▶ Task to carry out
After going through the data below, state how many lines contain "screenshot", and nothing else.

**** Supplied material

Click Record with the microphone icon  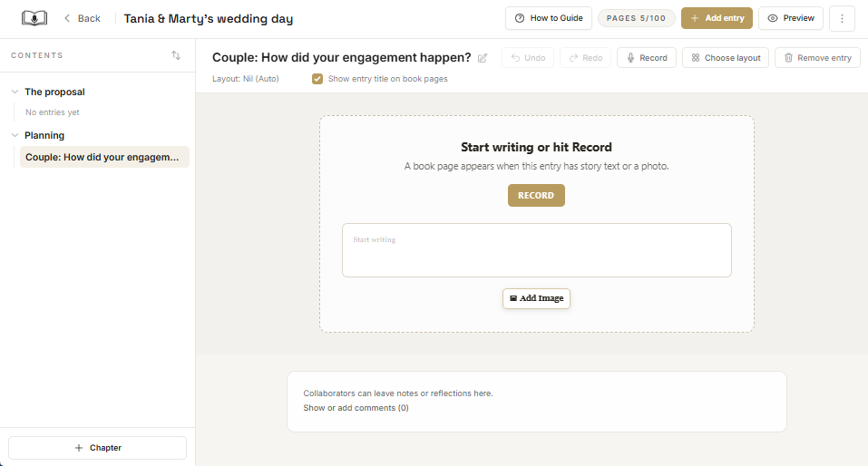647,57
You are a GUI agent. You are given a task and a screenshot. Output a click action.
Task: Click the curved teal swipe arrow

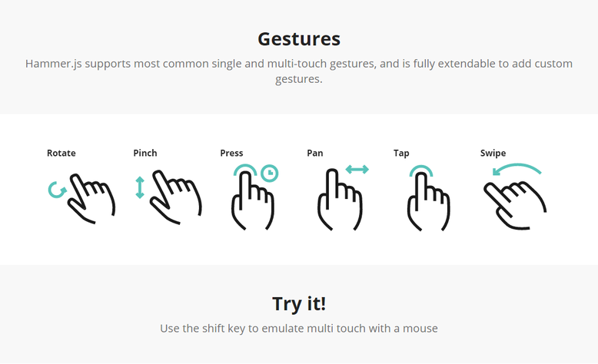point(517,169)
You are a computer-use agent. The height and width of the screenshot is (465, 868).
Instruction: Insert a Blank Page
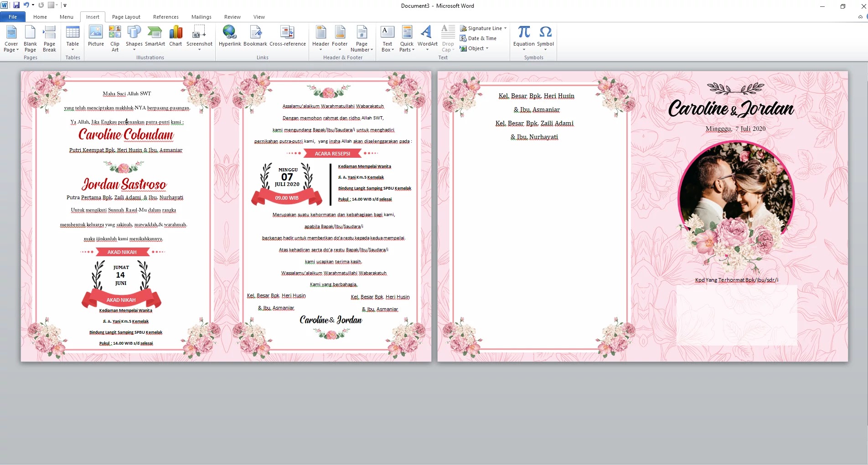[x=30, y=38]
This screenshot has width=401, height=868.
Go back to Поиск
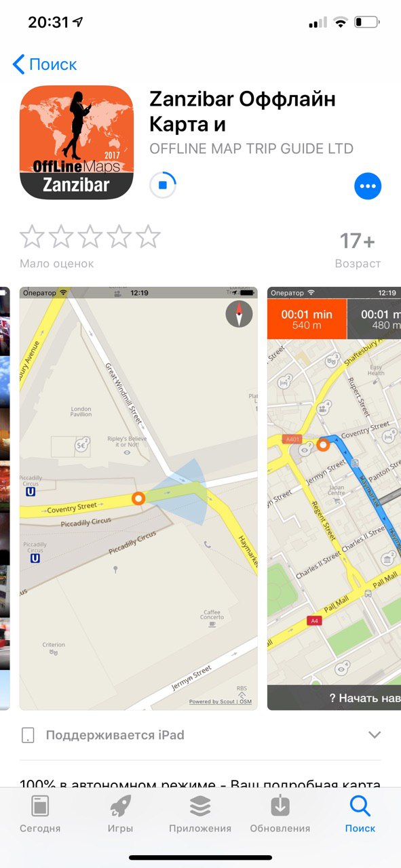point(45,64)
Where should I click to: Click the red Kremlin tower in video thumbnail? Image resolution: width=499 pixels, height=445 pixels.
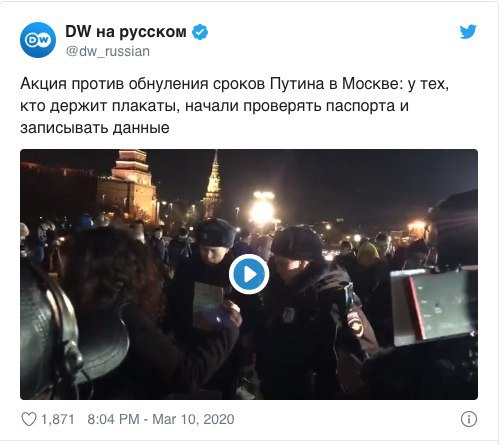pos(129,187)

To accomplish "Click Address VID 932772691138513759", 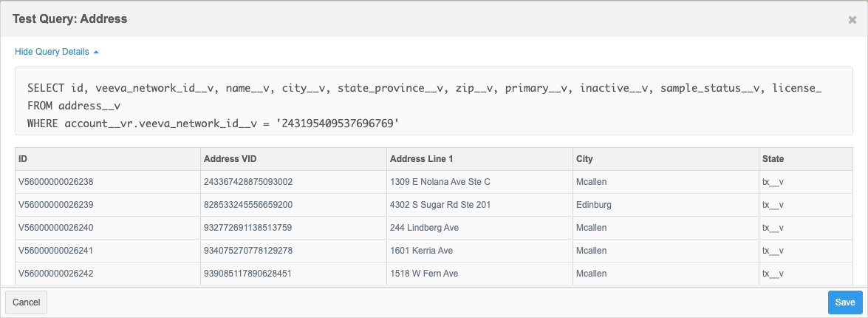I will [x=248, y=228].
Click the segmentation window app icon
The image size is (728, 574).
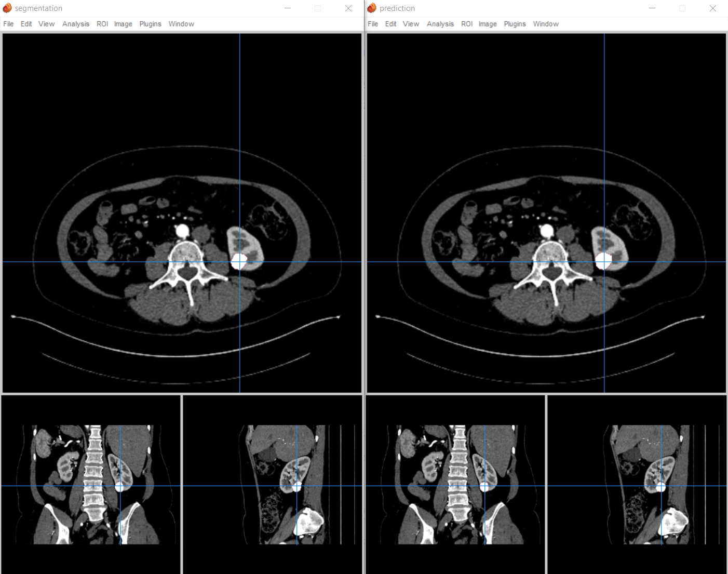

********

▶ Reply
3